Typically, during this first part of the term, the Court holds a conference on the Friday before the first argument of the session and on the Fridays of each argument week. (There are some exceptions, the Long Conference is being held on Monday, and the conference which would otherwise be held on the Friday after Thanksgiving for the start of the December sitting will be held on the Tuesday before Thanksgiving). Because of the short gap between the grant of the case for argument and the argument, the Court tends to announce the cases that are being accepted for argument upon the conclusion of each conference. The Monday after each conference, the Supreme Court issues a much longer order list with the cases that have been rejected.
The second part runs from the January sitting until the end of the April sitting. As any new cases accepted will not be argued until the following fall, the grants of cases are included in the Monday order. Additionally, opinions start coming regularly on any of the three argument days or with the Monday orders after the last conference of the sitting. The third part begins after the two-week rest period following the April sitting. During the third part of the term, the conference is moved up to Thursday with orders announced the following Monday. While opinions are issued on Monday, they can also be issued any day of the week. This part tends to end the last week in June but when it ends depends upon how long it takes the Supreme Court to finish up all opinions. The cases accepted during these two parts tend to be set for argument in the Fall of the following term. Depending on where Veteran's Day falls on the calendar, the Supreme Court "needs" to accept thirty-two to thirty-four cases during these two parts. Any "extra" cases reduce the number that need to be accepted in the Fall (an average of 6-7 per month).

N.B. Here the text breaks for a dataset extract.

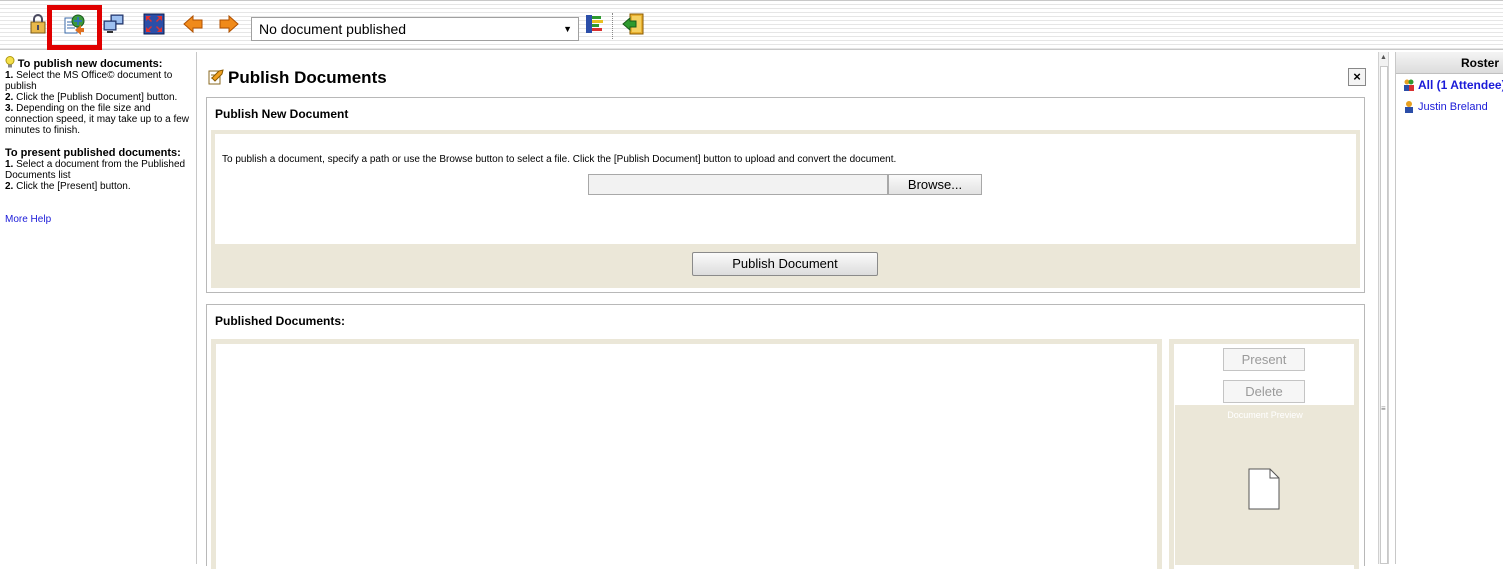  I want to click on document-preview: Document Preview, so click(1265, 485).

The Long Conference represents the end of the fourth part of the term which runs from the end of June until the end of September. During this part of the term, the Supreme Court has a wrap-up conference at the start to dispose of whatever cases were held pending decisions but then holds no conference until the end of this period (the Long Conference). Barring something unusual, the only orders during this time are emergency orders (e.g. requests for stays of execution on lower court decisions) and routine procedural matters.